A much-loved Christmas hymn proclaims: “Joy to the world, the Lord is come! Let earth receive her king.” In these words, which reflect the Bible’s revelation, God tells us whom he loves: everyone.
It is, as the angel tells the shepherds, news that should bring great joy to all.
That Christmas message of God’s love and generosity stands in stark contrast to one of the great problems of human nature, our tendency to tribalism. As humans, we easily identify with our in-group, whether defined by nation, race, religion or some other source of identity. This is a problem because it excludes others; all those who do not belong to our in-group. We see this in the so-called identity politics that seem to have swept up so many people in recent years.

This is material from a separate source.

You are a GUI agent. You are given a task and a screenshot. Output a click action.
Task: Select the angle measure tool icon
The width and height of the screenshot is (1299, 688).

But God does not make distinctions based on ethnicity or citizenship. He is the Creator of all. And Jesus made the consequences of that explicit in the parable of the Good Samaritan and other teachings. In doing so, he was confronting some of the prejudices of his society, and most other societies.
That refusal to think small, of course, must be the model for those of us who follow Jesus. We seek to emulate, as far as possible, his example.
Today in Australia, as in much of the world, people are looking to simplify the factors that make up who they are. Sadly, all too often, this is done by defining themselves in contrast to other people who may then be rejected as outsiders. The gospel call that Jesus ushers in at Christmas is to reject that small, stunted identity, and to expand it to something larger, something more generous, something more loving. We love because we have received love. We love because God first loved us.
That infant, helpless in the manger on the first Christmas morning, shows the depth and the breadth of God’s love. He lives the life that reveals God’s nature to us and dies the death that provides our redemption and salvation.
God’s love in the Christ child is for “all people”. The Christmas story challenges us to adopt that bigger vision, having God’s heart, and showing his love to others, whether part of our “in-group” or not.
The Incarnation, where God takes on human flesh in the person of Jesus, is the living, beating heart of our faith. It is also the heart of this bigger, inclusive, loving identity that God has given to us. God’s action at Christmas was to awaken this truth within us through the birth of his Son.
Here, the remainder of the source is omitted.